The sound unit analyzer module 62 computes sound unit statistics for amplitude, pitch, and duration parameters of the speech and removes those instances far away from the unit mean. Of the remaining sound unit instances, a small number can be selected through the use of an objective function based on HMM scores. During runtime, the analyzer module 62 dynamically selects the best sound unit instance sequence that minimizes the spectral distortion at the junctures. Since severe prosody modification yields audible distortion, it is possible to keep several unit instances with different pitch and duration. The objective function can be extended to cover sufficient prosodic variation in the unit inventory for each sound unit.
In concatenative speech recognition and synthesis, a relatively small number of sound units are used in conjunction with prosodic alteration rules to cover the vast combinatorial space of all combinations of syllable or phoneme sequences and prosodic contexts that can occur in a language. To determine the sound units needed for the Chinese language, 21 consonants and 35 vowels or vowel-nasal elements are taken into account. However, it will be appreciated that different numbers of elements may be required for other ideographic languages, such as Korean and Japanese. To provide for fluent transition from one syllable or phoneme to the next, syllable or phoneme transition information is appended to syllable or phoneme tails. Any one of 21 consonants or 6 vowels can follow one Chinese syllable or phoneme. Each syllable may contain an initial and will contain a final, as is well known. The initial is a consonant sound and the final is a vowel sound. In the preferred embodiment, 415 combinations of finals and initial/finals were determined by combining all possible initial/finals and then comparing them with combinations found in the Chinese language. Non-used syllables from such possible combinations were removed or eliminated, arriving at the number of 415. Different numbers of combinations may be practiced for the Chinese language without departing from the scope and spirit of the invention. Likewise, different numbers may be practised for other ideographic languages. In this manner of calculation, there are therefore preferably 415*(21+6)=11205 sound units for the Chinese language, as practised in this embodiment.

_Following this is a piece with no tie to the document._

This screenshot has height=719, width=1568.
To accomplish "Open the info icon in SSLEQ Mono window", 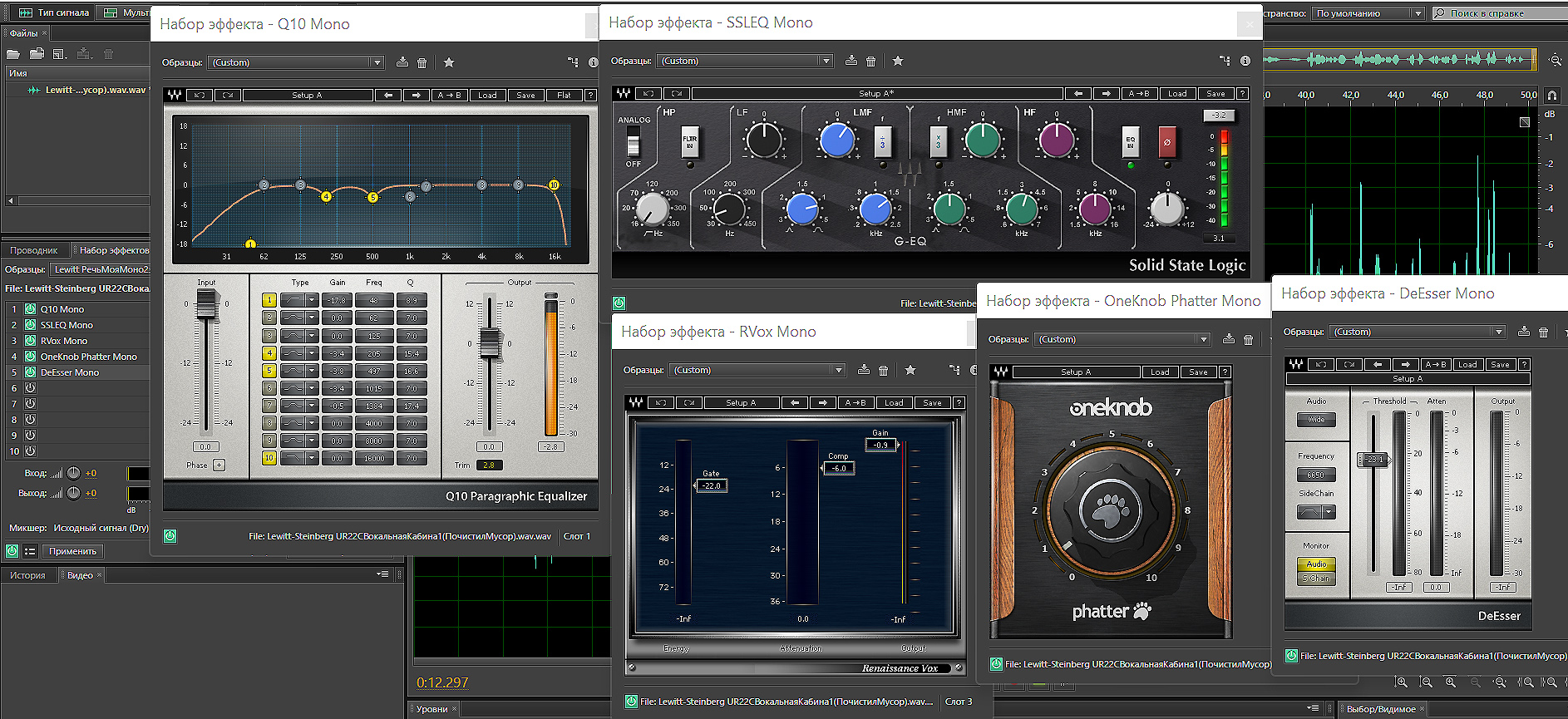I will [x=1245, y=61].
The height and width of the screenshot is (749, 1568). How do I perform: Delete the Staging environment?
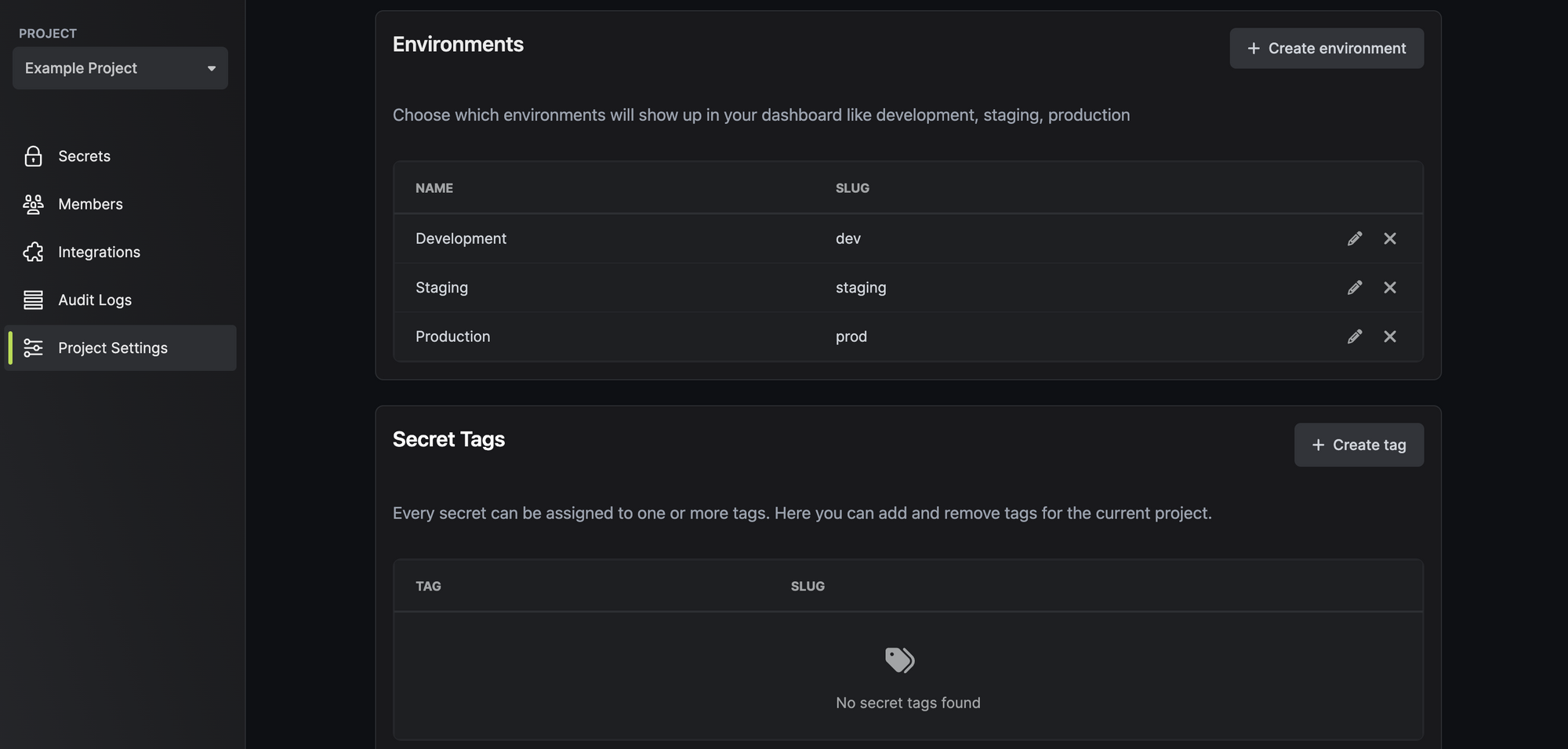(1390, 288)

After processing, the sound unit analyzer module 62 provides the sound units as input to the voice-print analyzer module 64. The voice-print analyzer module 64 subsequently produces the voice-print of the speaker using the sound units and the confidence measures from the confidence measure analyzer module 42. The voice-print analyzer module 64 then provides the voice-print 66 as input to the transmission controller module 20.
In an initial state of use when the speaker's speech is first communicated to a listener, the meaning-group synthesizer 28 produces a discrete speech signal based on common or default voice-prints. As a result, the phone backend module 30 receives and converts the discrete speech signal into a synthesized speech signal which does not contain much of the speaker's voice personality. As the speaker continues to speak, however, the voice-print annotation module 16 collects and gathers more information about the speaker's personality. The voice-print annotation module 16 is therefore able produce voice-prints that more accurately represent the speaker's voice personality. The voice-print updater module 26 extracts the voice-print updates from these voice-prints that more accurately define the speaker's voice personality, and provides these extractions as input the meaning-group synthesizer module 28. The meaning-group synthesizer module 28, hence, is able to produce a discrete speech signal that leads to more accurately synthesized sounds like the speaker's speech. Over time with further speech samples from the speaker, the improvement in the naturalness of the speaker's voice personality increases.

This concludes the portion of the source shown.